Get law training system out of doldrums
By Pravin Bowry | November 11th 2015
The Kenya School of Law (KSL) held its inaugural graduation ceremony last week and alumni of the institution lauded its achievements when launching an endowment fund.
But truth be told; legal education is presently in a chaotic state, due mainly to contradictory and parallel legislation.
Historically, legal education commenced after independence under former Attorney General Charles Njonjo in 1963.
The first graduate, the late Justice Gichuhi, became a Court of Appeal Judge and others who followed were Justices Aganyanya, Ole Keiwa, Bernard Chunga, Kasanga Mulwa, GMB Kariuki and Havelock. Omesh Kapila, Paul Ndung’u and Paul Muite, are other pioneers amongst many others.
In 1967, the University of Nairobi started its faculty of Law with KSL becoming a post-graduate institute awarding a diploma after pupillage. In 2012, the Legal Education Act, 2012 was enacted constituting a body known as the Council of Legal Education (CLE).
Among the Council’s responsibilities is ensuring standards of legal education are upheld. To achieve this, CLE is charged with accrediting and licensing institutions that offer legal courses.
At the beginning of the year there were eighteen universities offering a degree in Bachelor of Laws. Currently there are seven fully accredited universities; African Nazarene, Kenyatta University, Kisii University, Riara University, Strathmore University, University of Nairobi (Parklands) and Kabarak University.
Three universities have provisional accreditation, bringing the number of universities that can lawfully offer law degrees to 10. One university had its accreditation application rejected and another has an expired licence.

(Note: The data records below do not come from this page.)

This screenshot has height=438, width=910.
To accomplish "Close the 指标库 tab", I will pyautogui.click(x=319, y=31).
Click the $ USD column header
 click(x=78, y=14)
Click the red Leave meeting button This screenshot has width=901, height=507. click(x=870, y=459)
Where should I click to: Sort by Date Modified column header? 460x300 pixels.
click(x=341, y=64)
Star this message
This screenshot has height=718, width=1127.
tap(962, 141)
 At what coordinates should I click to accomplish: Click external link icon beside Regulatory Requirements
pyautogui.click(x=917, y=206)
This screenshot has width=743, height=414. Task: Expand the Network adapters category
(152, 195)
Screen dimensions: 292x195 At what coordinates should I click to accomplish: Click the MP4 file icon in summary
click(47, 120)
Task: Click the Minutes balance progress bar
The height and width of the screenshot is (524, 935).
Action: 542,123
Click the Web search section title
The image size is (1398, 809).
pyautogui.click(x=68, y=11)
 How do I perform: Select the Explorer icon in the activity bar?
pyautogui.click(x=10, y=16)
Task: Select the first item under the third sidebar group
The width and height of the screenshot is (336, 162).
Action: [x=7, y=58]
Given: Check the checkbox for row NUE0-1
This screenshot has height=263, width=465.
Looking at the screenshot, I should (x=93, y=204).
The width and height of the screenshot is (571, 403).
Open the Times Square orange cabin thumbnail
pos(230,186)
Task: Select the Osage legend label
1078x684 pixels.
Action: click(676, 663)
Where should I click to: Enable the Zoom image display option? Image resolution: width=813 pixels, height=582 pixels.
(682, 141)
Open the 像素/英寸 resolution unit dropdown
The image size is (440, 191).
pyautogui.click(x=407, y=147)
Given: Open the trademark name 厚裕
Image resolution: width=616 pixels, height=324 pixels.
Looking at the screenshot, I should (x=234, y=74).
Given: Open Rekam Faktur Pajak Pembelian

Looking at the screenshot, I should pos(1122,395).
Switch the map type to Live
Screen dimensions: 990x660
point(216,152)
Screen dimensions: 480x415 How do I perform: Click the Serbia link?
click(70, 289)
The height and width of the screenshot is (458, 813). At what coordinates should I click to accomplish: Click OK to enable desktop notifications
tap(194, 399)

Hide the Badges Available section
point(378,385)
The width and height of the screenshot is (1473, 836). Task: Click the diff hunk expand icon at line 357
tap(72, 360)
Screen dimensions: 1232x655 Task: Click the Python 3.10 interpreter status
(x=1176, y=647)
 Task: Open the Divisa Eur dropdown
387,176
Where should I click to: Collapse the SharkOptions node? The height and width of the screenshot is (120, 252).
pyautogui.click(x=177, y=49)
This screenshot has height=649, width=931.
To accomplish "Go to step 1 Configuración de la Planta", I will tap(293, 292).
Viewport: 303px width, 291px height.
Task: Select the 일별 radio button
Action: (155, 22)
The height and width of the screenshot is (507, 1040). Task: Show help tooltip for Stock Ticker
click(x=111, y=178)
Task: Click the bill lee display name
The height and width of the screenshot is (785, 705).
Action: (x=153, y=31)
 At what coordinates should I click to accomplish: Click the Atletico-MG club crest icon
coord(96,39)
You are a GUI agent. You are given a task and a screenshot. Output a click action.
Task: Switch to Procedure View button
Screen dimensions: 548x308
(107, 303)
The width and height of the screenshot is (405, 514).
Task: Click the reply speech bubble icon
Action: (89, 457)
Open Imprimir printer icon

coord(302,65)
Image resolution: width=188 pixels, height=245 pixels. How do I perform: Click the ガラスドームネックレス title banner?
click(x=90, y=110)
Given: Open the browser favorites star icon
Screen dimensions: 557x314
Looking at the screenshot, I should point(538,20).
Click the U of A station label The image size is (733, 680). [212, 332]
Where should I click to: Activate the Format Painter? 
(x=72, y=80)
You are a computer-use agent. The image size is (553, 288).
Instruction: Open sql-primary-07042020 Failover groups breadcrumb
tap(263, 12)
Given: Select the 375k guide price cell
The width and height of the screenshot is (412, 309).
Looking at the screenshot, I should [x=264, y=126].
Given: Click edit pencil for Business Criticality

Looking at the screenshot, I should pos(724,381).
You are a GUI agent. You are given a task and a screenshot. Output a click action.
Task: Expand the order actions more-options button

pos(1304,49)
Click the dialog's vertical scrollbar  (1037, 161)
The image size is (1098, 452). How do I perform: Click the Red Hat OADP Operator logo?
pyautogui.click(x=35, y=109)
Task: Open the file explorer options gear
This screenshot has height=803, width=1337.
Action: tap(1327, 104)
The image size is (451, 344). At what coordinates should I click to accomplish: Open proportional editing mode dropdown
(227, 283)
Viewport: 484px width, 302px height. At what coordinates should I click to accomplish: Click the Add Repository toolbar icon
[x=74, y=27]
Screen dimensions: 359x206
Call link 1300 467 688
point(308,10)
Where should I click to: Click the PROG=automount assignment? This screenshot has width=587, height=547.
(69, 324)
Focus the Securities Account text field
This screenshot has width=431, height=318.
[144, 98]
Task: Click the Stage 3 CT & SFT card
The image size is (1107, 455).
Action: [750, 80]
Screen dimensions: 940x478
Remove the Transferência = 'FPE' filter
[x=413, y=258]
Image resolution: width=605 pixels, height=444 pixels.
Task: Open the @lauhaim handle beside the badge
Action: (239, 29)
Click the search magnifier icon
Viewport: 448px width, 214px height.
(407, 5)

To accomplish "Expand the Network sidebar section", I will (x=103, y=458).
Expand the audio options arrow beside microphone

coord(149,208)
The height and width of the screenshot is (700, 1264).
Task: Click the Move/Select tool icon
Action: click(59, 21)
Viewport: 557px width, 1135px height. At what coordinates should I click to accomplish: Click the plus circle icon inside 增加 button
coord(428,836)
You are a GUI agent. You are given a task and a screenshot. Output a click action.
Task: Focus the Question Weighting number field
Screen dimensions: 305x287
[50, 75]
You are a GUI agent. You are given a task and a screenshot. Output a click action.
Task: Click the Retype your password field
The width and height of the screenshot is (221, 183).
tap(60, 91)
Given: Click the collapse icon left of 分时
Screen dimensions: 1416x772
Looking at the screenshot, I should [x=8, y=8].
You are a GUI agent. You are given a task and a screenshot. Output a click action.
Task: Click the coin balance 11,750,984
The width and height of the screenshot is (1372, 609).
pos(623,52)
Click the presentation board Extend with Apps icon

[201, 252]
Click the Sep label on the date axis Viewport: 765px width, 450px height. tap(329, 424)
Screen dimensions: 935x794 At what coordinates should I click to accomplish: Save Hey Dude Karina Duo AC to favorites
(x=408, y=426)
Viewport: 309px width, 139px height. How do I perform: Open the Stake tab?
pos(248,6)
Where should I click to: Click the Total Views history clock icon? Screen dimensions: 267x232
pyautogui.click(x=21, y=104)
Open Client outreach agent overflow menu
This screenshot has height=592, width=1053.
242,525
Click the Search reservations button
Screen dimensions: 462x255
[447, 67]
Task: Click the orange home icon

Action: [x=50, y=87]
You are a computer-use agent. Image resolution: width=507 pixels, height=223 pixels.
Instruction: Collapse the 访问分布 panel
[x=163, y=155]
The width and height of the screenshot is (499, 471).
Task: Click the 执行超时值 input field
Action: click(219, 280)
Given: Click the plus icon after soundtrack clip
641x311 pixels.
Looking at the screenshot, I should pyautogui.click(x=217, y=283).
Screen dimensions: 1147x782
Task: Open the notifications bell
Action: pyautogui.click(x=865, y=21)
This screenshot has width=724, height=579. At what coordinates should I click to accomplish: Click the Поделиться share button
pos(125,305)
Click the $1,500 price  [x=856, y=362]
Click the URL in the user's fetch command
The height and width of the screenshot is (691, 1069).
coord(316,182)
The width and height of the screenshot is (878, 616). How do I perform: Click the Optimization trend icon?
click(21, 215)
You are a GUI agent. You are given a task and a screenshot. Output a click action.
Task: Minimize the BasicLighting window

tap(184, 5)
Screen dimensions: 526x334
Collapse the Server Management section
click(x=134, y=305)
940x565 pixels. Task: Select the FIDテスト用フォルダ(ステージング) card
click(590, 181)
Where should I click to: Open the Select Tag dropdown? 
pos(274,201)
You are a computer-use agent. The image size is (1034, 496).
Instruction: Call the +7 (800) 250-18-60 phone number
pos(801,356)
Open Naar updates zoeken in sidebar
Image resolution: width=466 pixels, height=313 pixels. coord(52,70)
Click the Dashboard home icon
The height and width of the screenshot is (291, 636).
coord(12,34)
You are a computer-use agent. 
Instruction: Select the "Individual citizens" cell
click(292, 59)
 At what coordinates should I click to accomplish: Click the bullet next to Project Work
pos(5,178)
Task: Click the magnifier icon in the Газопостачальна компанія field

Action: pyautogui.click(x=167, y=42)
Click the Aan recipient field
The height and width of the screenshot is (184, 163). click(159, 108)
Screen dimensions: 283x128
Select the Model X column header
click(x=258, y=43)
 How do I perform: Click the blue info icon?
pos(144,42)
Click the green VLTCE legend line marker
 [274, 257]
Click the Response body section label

Only the University of Nairobi (Parklands) Law School is licensed to offer a master's degree in law. The school, however, only has provisional accreditation; this is after Moi University had its licence suspended highlighting the turmoil in the legal education sector. A student, after surmounting the hurdles of obtaining admission to one of the licensed universities and managing to complete the course is faced with yet another obstacle, obtaining admission to KSL.
KSL is constituted under the Kenya School of Law Act. The institution is responsible for imparting young lawyers with the knowledge and skill required to practice law. Surprisingly, the only institution in the country that offers the Advocates Training Programme, KSL is itself not fully accredited and operates on provisional accreditation.
In 2014, the Kenya School of Law Act was amended vide the Revision of the Laws Rectification (Order) 2014. It made pre-bar examinations compulsory for students wishing to join KSL with effect from 2016. This move has been fiercely opposed, leading to a court case aimed at suspending the requirement of Pre-bar examinations.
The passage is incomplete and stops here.